*Task instructions:*
Rewrite each of the items, replacing every occurrence of "screenshot" with "screen capture" and keeping everything else unchanged.

*Supplied data:*
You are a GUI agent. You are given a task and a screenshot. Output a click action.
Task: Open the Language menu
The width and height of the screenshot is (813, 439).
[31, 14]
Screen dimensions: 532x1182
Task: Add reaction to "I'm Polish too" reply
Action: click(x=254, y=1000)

*Task output:*
You are a GUI agent. You are given a task and a screen capture. Output a click action.
Task: Open the Language menu
The width and height of the screen capture is (813, 439).
[31, 14]
Screen dimensions: 532x1182
Task: Add reaction to "I'm Polish too" reply
Action: click(x=254, y=1000)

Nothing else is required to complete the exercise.